Introduction of the health card has yet to show effects, say pundits
Since May 1, the national health card has been compulsory for every Romanian patient, becoming the only instrument that can be used for the subsidization of and proof of eligibility for medical services. The national health insurance card proves that the holder is insured and also confirms their presence at the provider of medical services.
The introduction of the cards was meant to reduce red tape and corruption in the medical sector. However, it has failed to yield the expected results so far, according to the pundits canvassed by BR, who described its effects in terms from “insignificant” to even “negative.”
“The impact of the introduction of the national health card is still insignificant,” says Mihai, who nevertheless hopes that in the long run, the card will help reduce fraud in the system, which at the moment “is covered by drug producers paying the clawback tax.”
He adds, “The difference between the benchmark budget of RON 1.5 billion allocated every quarter to drugs and the real quarterly consumption of subsidized drugs, estimated at RON 2 billion, also includes the fraud. These are inherent in a system that is still riddled with bureaucracy and lacking efficient control over the way the public money is spent,” he tells BR.
Grigorescu goes so far as to say that the pharma market has been harmed by the implementation of the new instrument. She says that many citizens insured in the public health system have not yet received their cards, and at some medical facilities, staff are not properly trained to use the system.
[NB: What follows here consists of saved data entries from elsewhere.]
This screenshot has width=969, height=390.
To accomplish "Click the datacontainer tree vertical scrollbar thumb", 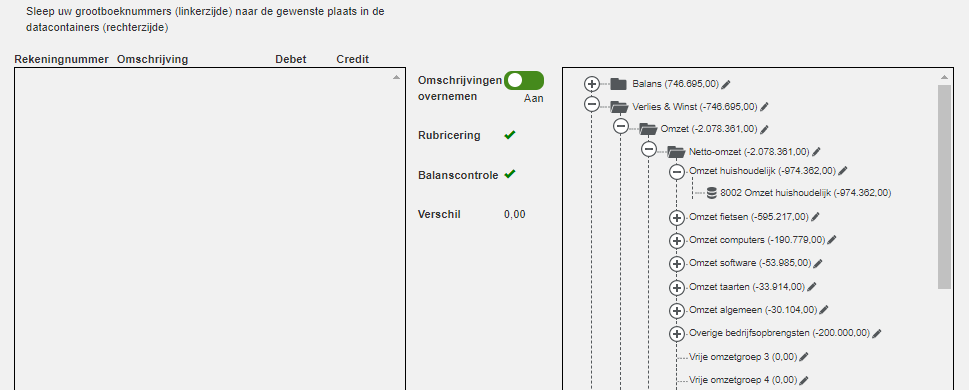I will point(944,187).
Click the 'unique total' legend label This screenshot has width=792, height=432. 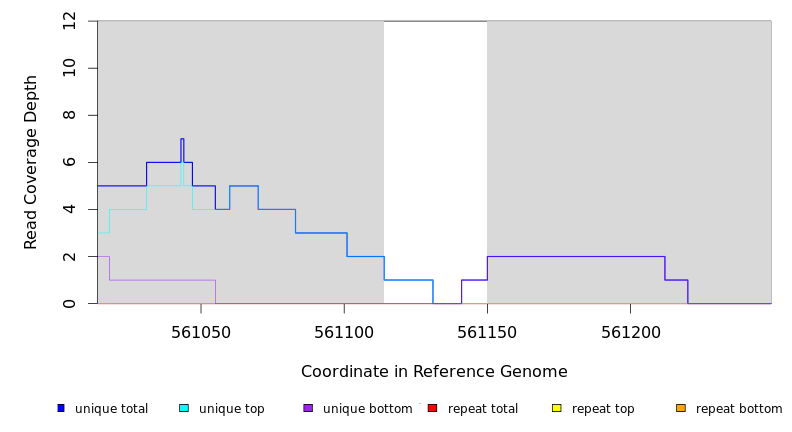pos(111,409)
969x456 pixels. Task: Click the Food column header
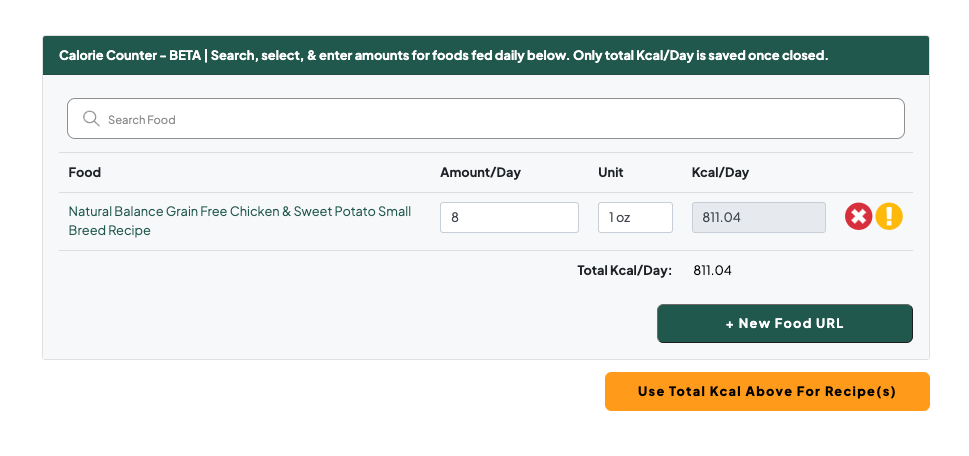85,172
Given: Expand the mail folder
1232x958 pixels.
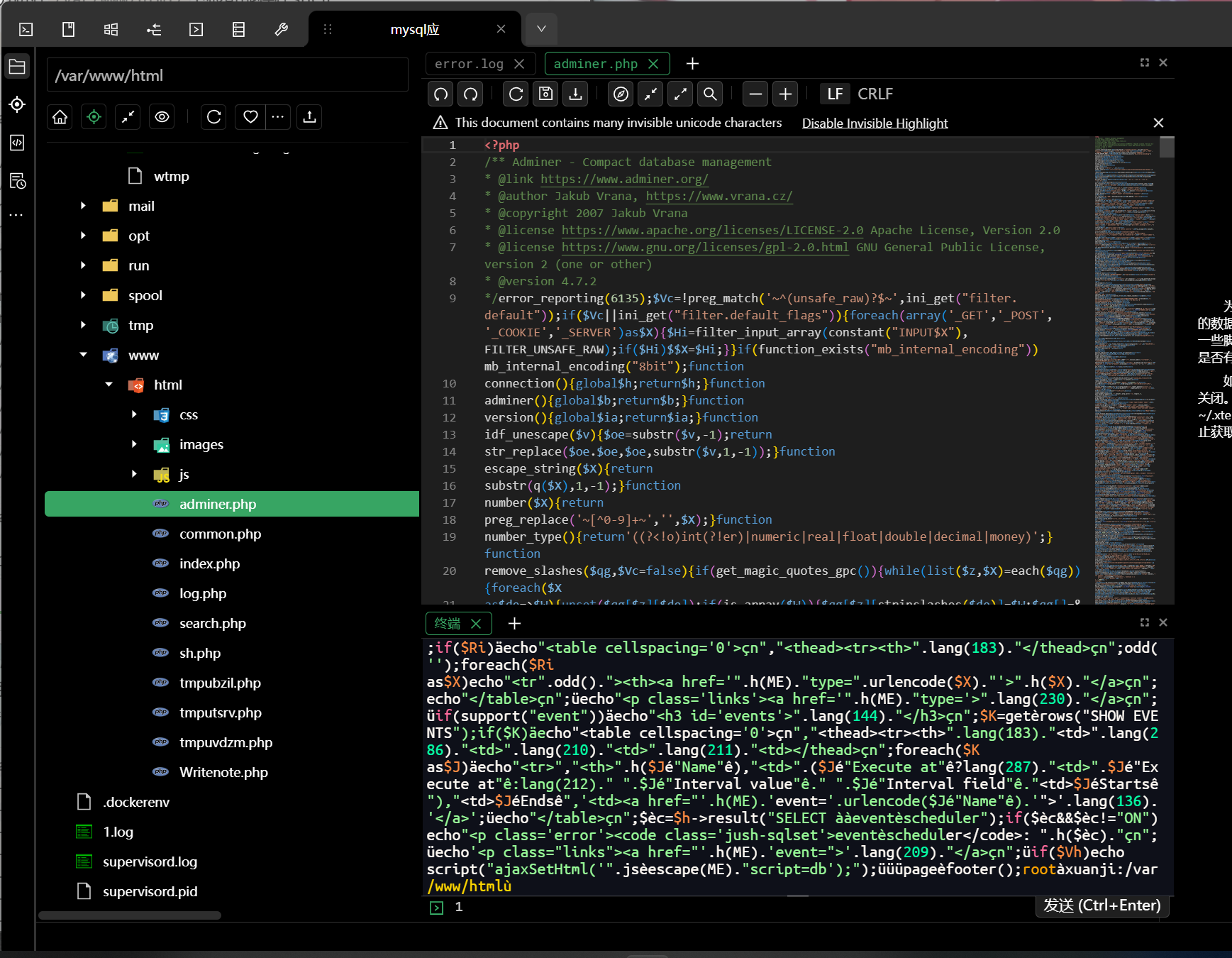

“For sure, the system is beneficial to the CNAS since it ensures more efficient control over the expenditure incurred by the state budget. It has yet to be seen if the patients, medical staff and pharmaceutical market will be positively affected by the implementation of the new system, a complete assessment of the impact of the cards being premature at this stage. However, considering the initial effects, namely the significant drop in the number of medical services that were settled and approved by the CNAS, we may assume that the pharmaceutical market was negatively influenced by the implementation of the new system,” she says.